Ceci dit, il tour appena concluso – durante il quale si è fra l’altro anche consumato il dramma, per De Gregori, della perdita della moglie Chicca – è stato un “evento” visto da circa 400 mila persone, che hanno sborsato tra i 50 e i 100 euro ciascuna e rivive ora in un CD (o doppio vinile, di cui sono state stampate, per 90 euro, anche 500 copie numerate e autografate). Si intitola Il concerto live, contiene 17 brani, quasi tutti abbondantemente sopra i 4’30”: un’ora e mezza di parole e suoni che costituiscono una sorta di best of the best del repertorio quasi sconfinato dei due. Scorrendo la lista dei titoli, equamente suddivisa tra le canzoni dei due, c’è davvero molto di quanto uno può aspettarsi di sentire. C’è, inoltre, ad accompagnarli sul palco, un’orchestra di 11 elementi in cui convivono alcuni dei musicisti di ognuno dei due. Spicca il sassofono di Amedeo Bianchi: sax che ha un ruolo centrale in un capolavoro vendittiano come Modena (1979) e nella sua versione di Don’t Dream It’s Over intitolata Alta marea (1992): Autostrade deserte ai confini del mare…. Ricordate? Lì il sax lo suonava l’immenso Gato Barbieri.

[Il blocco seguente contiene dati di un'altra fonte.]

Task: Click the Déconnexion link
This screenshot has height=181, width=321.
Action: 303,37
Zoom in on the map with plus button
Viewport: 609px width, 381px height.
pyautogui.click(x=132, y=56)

Proprio in un brano come Modena – il più lungo, 7 minuti e 25 secondi – è tangibile, anzi udibile la differenza timbrica tra i due artisti, che anche in altre canzoni mette in palese difficoltà l’uno quando è chiamato ad interpretare canzoni dell’altro. Ad un ascolto attento, il gioco funziona solo in parte: De Gregori si trova spiazzato perché semplicemente non è fatto per interpretare Sotto il segno dei pesci o In questo mondo di ladri, mentre Venditti se la cava meglio alle prese con Bufalo Bill, Generale, Sempre per sempre e La donna cannone (“la canzone che avrei voluto scrivere io” ha detto). In nessuna delle 17 canzoni, tuttavia, l’interpretazione offerta in questo CD raggiunge nemmeno lontanamente le versioni originali e le varianti offerte, nel corso dei decenni, dai loro rispettivi autori.
Durante il tour i due amici hanno suonato anche altri pezzi non compresi nel CD, ma facilmente ascoltabili su YouTube: Ci vorrebbe un amico, Dimmelo tu cos’è, Alice, Santa Lucia, Titanic e, in omaggio a Lucio Dalla, Canzone.
Proprio riascoltando i due dischi dal vivo che De Gregori fece con Dalla (Banana Republic, del 1979, e Work in progress, del 2010) è palese quanto superiore fosse il suo grado di affinità con il bolognese rispetto a quello con Venditti.
Ecco allora che nel CD appena uscito l’emozione arriva quando, insieme, Venditti e De Gregori interpretano – in chiave acustica e quasi intima – Dolce signora che bruci, brano del loro disco d’esordio, il già menzionato Theorius Campus del 1972, da poco ripubblicato: anche allora solo 2 delle 12 canzoni erano state cantate in coppia; le altre 10 solo dai rispettivi autori). Il meglio, però, è nell’affondo degregoriano che, a metà concerto, infila due perle come San Lorenzo e La donna cannone.
Insomma, un disco per aficionados di due artisti che sono stati colonna sonora di alcune generazioni; una raccolta di brani che quelli della mia età sanno a memoria e cantano oggi con un pizzico di nostalgia. Ma non un capolavoro: per ritrovare le gemme vere nella discografia di entrambi, meglio ricorrere agli originali o andarli a sentire quando cantano ognuno per conto proprio.